[START Given information]

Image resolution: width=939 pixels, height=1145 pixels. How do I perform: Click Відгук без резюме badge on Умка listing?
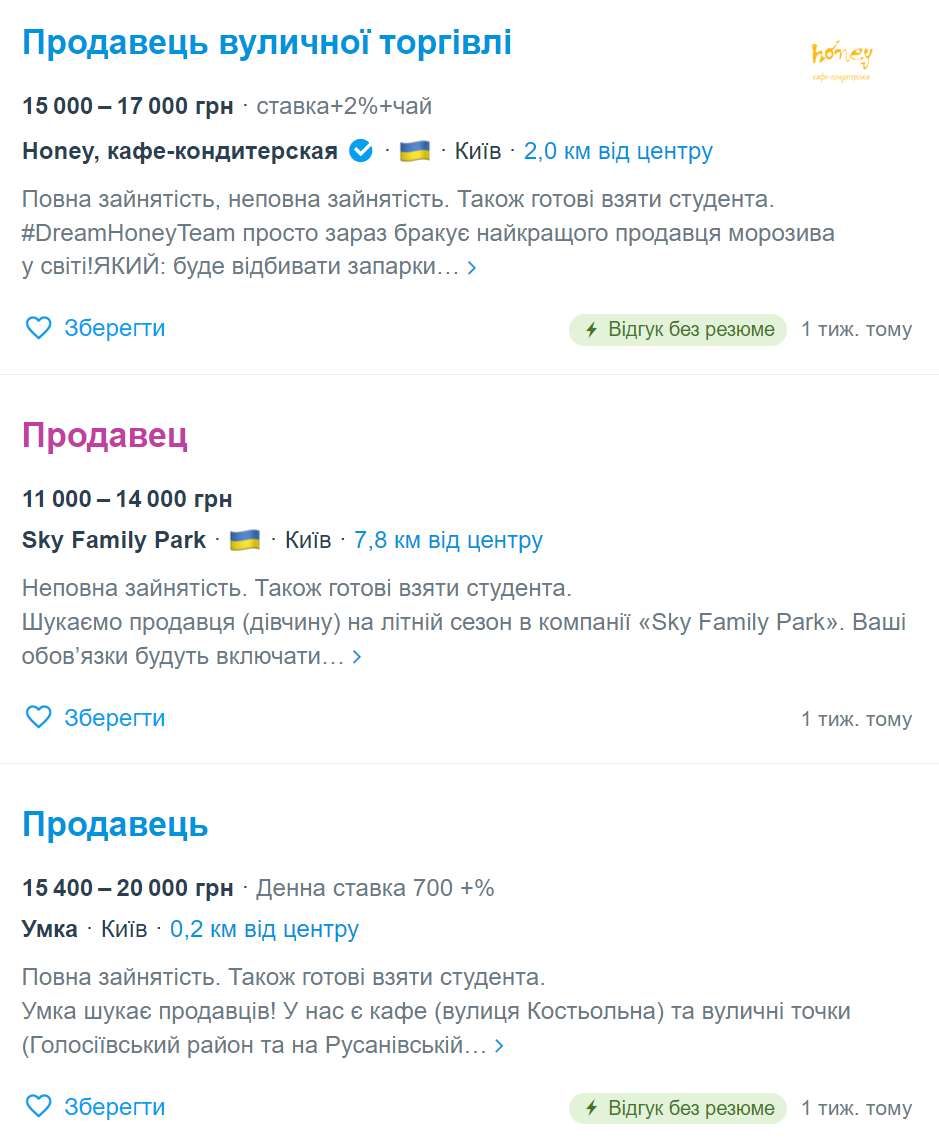tap(677, 1108)
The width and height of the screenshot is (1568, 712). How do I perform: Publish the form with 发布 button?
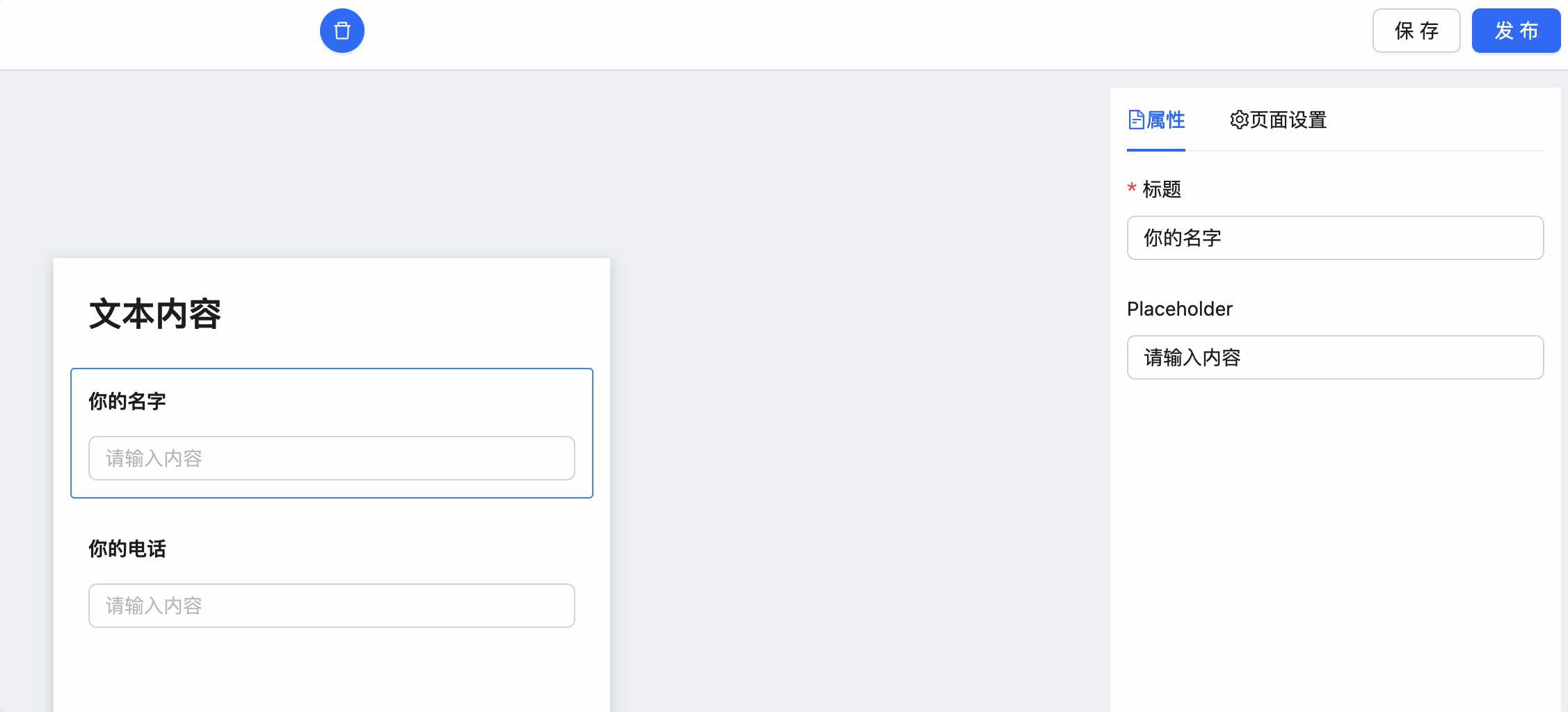[x=1516, y=31]
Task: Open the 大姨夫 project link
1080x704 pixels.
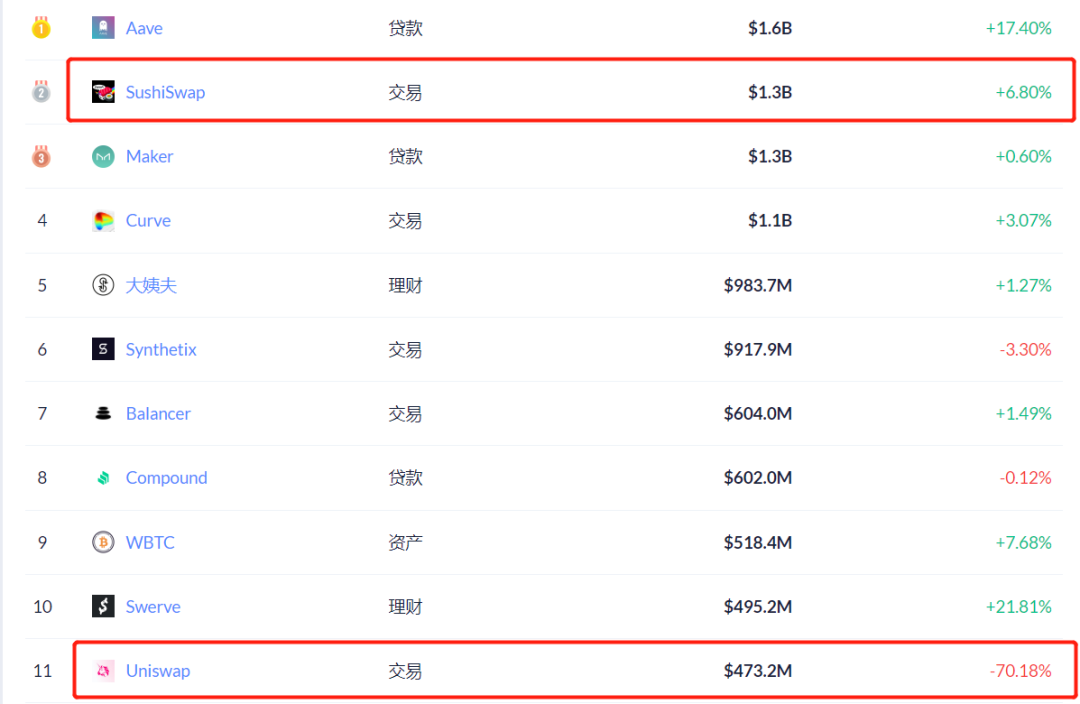Action: (x=151, y=285)
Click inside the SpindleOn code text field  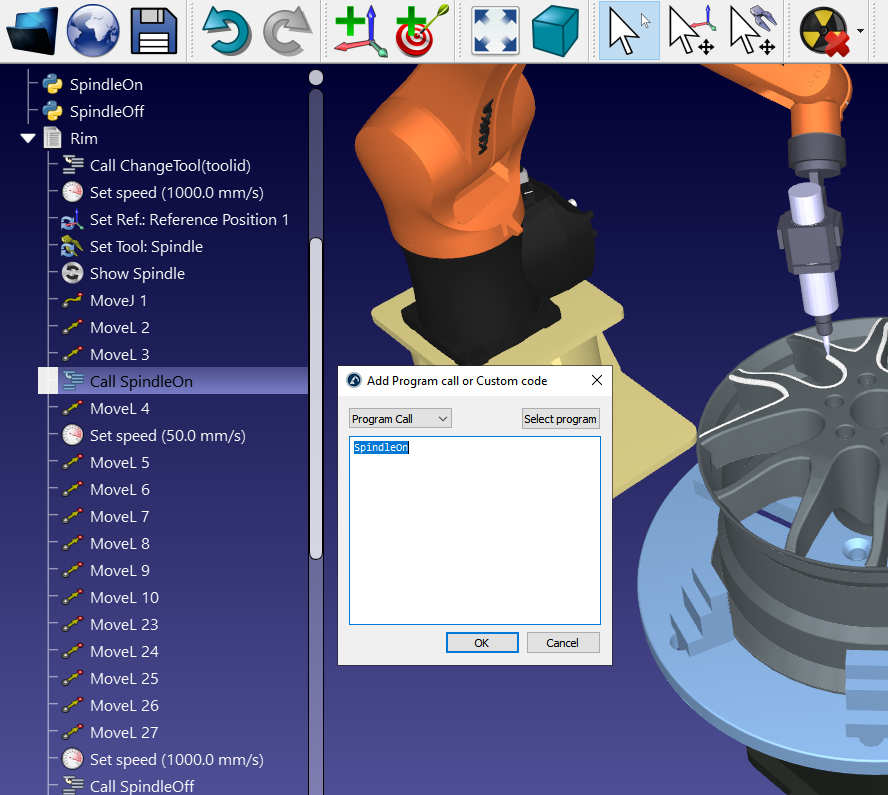[x=474, y=530]
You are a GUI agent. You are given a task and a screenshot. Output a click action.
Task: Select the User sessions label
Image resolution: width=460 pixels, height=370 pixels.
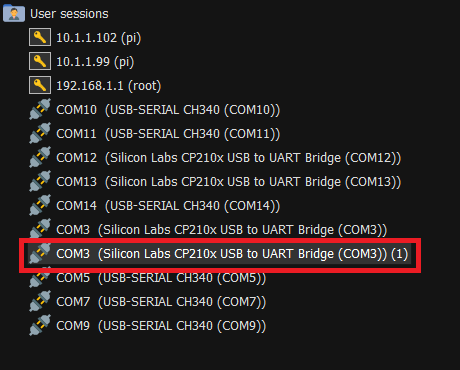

[END Given information]

§ **Aim of the task**
Retype the part of the items that begins with the line containing "You are a GUI" and runs through the end of the items, both ends included, without the pictures.

§ **Response to this task**
You are a GUI agent. You are given a task and a screenshot. Output a click action.
Task: Select the User sessions label
Image resolution: width=460 pixels, height=370 pixels.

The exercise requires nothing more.